> ISTRUZIONE OPERATIVA
Nel testo sulla Fondazione Biscozzi|Rimbaud sostituisci "Salento" con "Gargano" e riscrivi il passo da "Fondazione Biscozzi|Rimbaud: un" a "e dell’adorata Dominque.".
═════ ESTRATTO DEL DOCUMENTO ═════
Fondazione Biscozzi|Rimbaud: un dono per la città

0
434

Due grandi passioni:  l’arte e il Salento (sua terra d’origine). Un solo amore, sua moglie Dominique Rimbaud. L’eredità culturale di Luigi Biscozzi, collezionista originario di Salice Salentino, scomparso nel 2018, a 84 anni, ha trasformato Lecce in un polo artistico di tutto rispetto grazie alla fondazione che porta il nome suo e dell’adorata Dominque.

La galleria allestita nel cuore di Lecce, in Piazzetta Baglivi, espone in maniera permanente ben 72 opere della collezione Biscozzi|Rimbaud, che annovera in totale oltre 200 importanti opere di grandi nomi italiani e internazionali dell’arte del Novecento: Filippo de Pisis, Arturo Martini, Enrico Prampolini, Josef Albers, Alberto Magnelli, Luigi Veronesi, austo Melotti, Alberto Burri, Piero Dorazio, Renato Birolli, Tancredi Parmeggiani, Emilio Scanavino, Pietro Consagra, Kengiro Azuma, Dadamaino, Agostino Bonalumi, Angelo Savelli, Mario Schifano e molti altri.
═════ DATI FORNITI ═════
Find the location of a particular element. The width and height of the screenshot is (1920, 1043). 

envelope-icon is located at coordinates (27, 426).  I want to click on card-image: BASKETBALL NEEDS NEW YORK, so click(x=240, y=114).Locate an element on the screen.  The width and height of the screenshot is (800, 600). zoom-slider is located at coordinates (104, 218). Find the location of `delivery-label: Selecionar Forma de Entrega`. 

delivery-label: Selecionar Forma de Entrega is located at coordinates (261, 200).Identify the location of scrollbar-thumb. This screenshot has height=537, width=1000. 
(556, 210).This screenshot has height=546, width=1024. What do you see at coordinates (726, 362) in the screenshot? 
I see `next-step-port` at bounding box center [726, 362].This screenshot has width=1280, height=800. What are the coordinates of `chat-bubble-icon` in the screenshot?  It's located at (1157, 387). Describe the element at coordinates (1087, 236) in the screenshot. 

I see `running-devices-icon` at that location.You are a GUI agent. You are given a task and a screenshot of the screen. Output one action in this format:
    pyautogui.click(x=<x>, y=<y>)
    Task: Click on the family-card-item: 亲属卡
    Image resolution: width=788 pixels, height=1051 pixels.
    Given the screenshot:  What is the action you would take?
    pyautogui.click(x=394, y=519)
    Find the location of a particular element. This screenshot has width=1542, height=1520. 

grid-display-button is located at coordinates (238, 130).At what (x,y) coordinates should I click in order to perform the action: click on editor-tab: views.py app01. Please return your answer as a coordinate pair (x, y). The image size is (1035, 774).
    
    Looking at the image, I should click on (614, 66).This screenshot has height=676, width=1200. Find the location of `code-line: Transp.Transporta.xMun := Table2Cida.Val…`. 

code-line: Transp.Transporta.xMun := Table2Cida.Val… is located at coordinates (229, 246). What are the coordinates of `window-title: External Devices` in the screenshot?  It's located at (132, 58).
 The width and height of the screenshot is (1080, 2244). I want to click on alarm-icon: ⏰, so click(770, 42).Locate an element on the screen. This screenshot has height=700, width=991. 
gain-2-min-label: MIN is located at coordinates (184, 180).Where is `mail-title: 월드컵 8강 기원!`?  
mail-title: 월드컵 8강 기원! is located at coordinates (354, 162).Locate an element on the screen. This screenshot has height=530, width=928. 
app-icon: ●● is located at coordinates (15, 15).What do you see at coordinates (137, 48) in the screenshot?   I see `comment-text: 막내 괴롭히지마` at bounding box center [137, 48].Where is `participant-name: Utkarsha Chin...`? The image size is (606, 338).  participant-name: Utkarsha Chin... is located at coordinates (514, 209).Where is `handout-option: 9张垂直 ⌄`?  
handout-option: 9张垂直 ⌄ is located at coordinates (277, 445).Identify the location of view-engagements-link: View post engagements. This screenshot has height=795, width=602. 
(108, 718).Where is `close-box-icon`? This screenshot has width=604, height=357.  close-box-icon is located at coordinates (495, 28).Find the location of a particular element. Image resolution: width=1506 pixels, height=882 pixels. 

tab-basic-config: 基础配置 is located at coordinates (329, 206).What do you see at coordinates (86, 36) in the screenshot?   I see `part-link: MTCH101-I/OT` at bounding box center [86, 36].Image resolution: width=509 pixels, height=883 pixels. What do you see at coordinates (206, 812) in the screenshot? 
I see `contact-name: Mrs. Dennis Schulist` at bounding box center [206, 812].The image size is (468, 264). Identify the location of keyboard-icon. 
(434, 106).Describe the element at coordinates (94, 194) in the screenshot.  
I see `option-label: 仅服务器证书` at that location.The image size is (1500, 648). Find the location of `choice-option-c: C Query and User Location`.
═════
> RISPOSTA SCRITTA
Fondazione Biscozzi|Rimbaud: un dono per la città

0
434

Due grandi passioni:  l’arte e il Gargano (sua terra d’origine). Un solo amore, sua moglie Dominique Rimbaud. L’eredità culturale di Luigi Biscozzi, collezionista originario di Salice Salentino, scomparso nel 2018, a 84 anni, ha trasformato Lecce in un polo artistico di tutto rispetto grazie alla fondazione che porta il nome suo e dell’adorata Dominque.